Even more astonishing, though, and  fulfilling, is the music that follows: Richard Strauss'  Domestic Symphony (which he spelled Symphonia, not Sinfonia), the beginning of a decline in his concert-music after Ein Heldenleben (which already had a patch of blowzy opulence as a harbinger). A day-in-the-Strauss-life scenario, including baby Strauss in his bath as scherzo, shocked taste-making critics on both sides of the Atlantic. Audiences listened when Strauss toured it across America in 1902-03, but didn't cheer. It had mostly lain on the shelf until Fritz Reiner recorded it in Chicago, followed by George Szell in Cleveland, and most recently by Lorin Maazel. I used to have a broadcast tape of Maazel's voluptuous Chicago Symphony performance in 1985 that out-Fritzed Reiner, who had in turn out-Georged Szell by a substantial margin. (A wretchedly recorded wartime version by Furtw”ngler and the Berlin Phil did no one credit, although it continues to circulate according to Schwann/Opus.)

I'd never heard Ormandy's recording on May 9, 1938, issued in Victor album M/DM-520, hailed in its day as ne plus ultra, until this dazzling remastering by Mark Obert-Thorn.  RCA once upon a time worked wonders in the Academy of Music until stereo defeated the combined efforts of it, Columbia and EMI to overcome acoustic anomalies. Irving Kolodin and David Hall -- in respective books that were Bibles for record collectors in the era of 78s and analog-LP -- praised Ormandy and his orchestra but sloughed off the piece. It was not music I cared for, even when Reiner stroked it in concert (his recording, on the other hand, lacks a comparable involvement for me; it has a touch of  "morning-after" expressively). But this first electrical recording of the music is unique and cherishable:  first of all, Ormandy brought the music in at 39:41 whereas Reiner took 4 minutes longer, and Gerard Schwarz on Delos more than 8 minutes longer! I don't know the timing on Maazel's recent Bavarian Radio version on RCA, but I'll guess it's in the high-40s (Ed. note:  it's  49:52). Yet Ormandy didn't cut, hurry, or overlook details; obviously he loved the challenge, and posthumously, 62 years later, makes us love it too, even the pomposity of a triple fugue at the end. David Hall in The Record Book called it "magnificent."  Hear, hear!

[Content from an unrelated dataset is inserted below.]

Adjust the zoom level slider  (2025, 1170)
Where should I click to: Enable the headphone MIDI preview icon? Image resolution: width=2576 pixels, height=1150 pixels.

The second disc ends with an off-the-air recording of a Hollywood Bowl performance on July 29, 1948 -- on acetate discs with  varying volume levels,  writes Obert-Thorn -- of "Veni, Creator Spiritus,"  the first movement of Mahler's humongous Eighth Symphony. The eponymous (Los Angeles Phil) orchestra never played better back then, or for a long time after; the chorus is large and hearty, the kids' choir can be heard, and the soloists include several winners: soprano Frances Yeend, contralto Eula Beal, tenor Charles Kullman, baritone Mack Harrell, and bass-baritone George London, the latter two along with Ms. Yeend in their prime. Listening requires a suspension, not so much of disbelief but of irritation that nothing better could have been done as late as 1948, in a community where sound was a major component of its chief industry:  the movies.

There exists only this movement, evidently, yet it is enough -- a performance by a master Mahlerian, going back to summers in and around Vienna, where Ormandy  kept a year-round apartment -- after seasons in New York, conducting movements of Mahler symphonies at the Capitol Theater -- until Hitler and the Anschluss. It may be, from what gets through the distortion, a performance as interesting, committed, and insightful as any we've had on commercial discs. You won't hear the luxuriant sound of Strauss, and probably ought to listen separately. But it opens another door on a career centered in Philadelphia from 1936 until Ormandy's death there in 1985, yet significant on a world as well as local scale.

More, please, Mr. Obert-Thorn, without the kitsch.